- Pitcher
- Born: March 12, 1999 (age 26) Oceanside, California, U.S.
- Bats: RightThrows: Right

= Braden Olthoff =

American baseball player (born 1999)

Braden Richard Olthoff (born March 12, 1999) is an American former professional baseball pitcher.

==Career==
Olthoff attended El Camino High School in Oceanside, California and played college baseball at Palomar College and Tulane University. During his first year at Tulane in 2020, he started four games and went 4-0 with a 0.32 ERA over 28 innings before the season was cancelled due to the COVID-19 pandemic. He returned to the starting rotation in 2021. He finished the season 6–3 with a 3.78 ERA, 91 strikeouts, and 11 walks. He was selected by the Los Angeles Angels in the ninth round of the 2021 Major League Baseball draft.

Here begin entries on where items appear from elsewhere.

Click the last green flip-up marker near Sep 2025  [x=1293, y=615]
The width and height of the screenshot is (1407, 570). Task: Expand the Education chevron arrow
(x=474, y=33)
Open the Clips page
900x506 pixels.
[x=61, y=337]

Olthoff signed with the Angels, and split his first professional season between the Arizona Complex League Angels and Inland Empire 66ers. Over five starts, he went 0-2 with a 5.94 ERA and 26 strikeouts over 16 2/3 innings pitched. He opened the 2022 season with the Tri-City Dust Devils and was promoted to the Rocket City Trash Pandas in late May. Over 23 games (17 starts) between the two teams, he posted a 5-9 record with a 4.15 ERA and 73 strikeouts over 108 1/3 innings.

Olthoff was placed on the 60-day injured list on April 18, 2023 due to a tear in his shoulder capsule. He did not pitch in 2023 before announcing his retirement on August 21.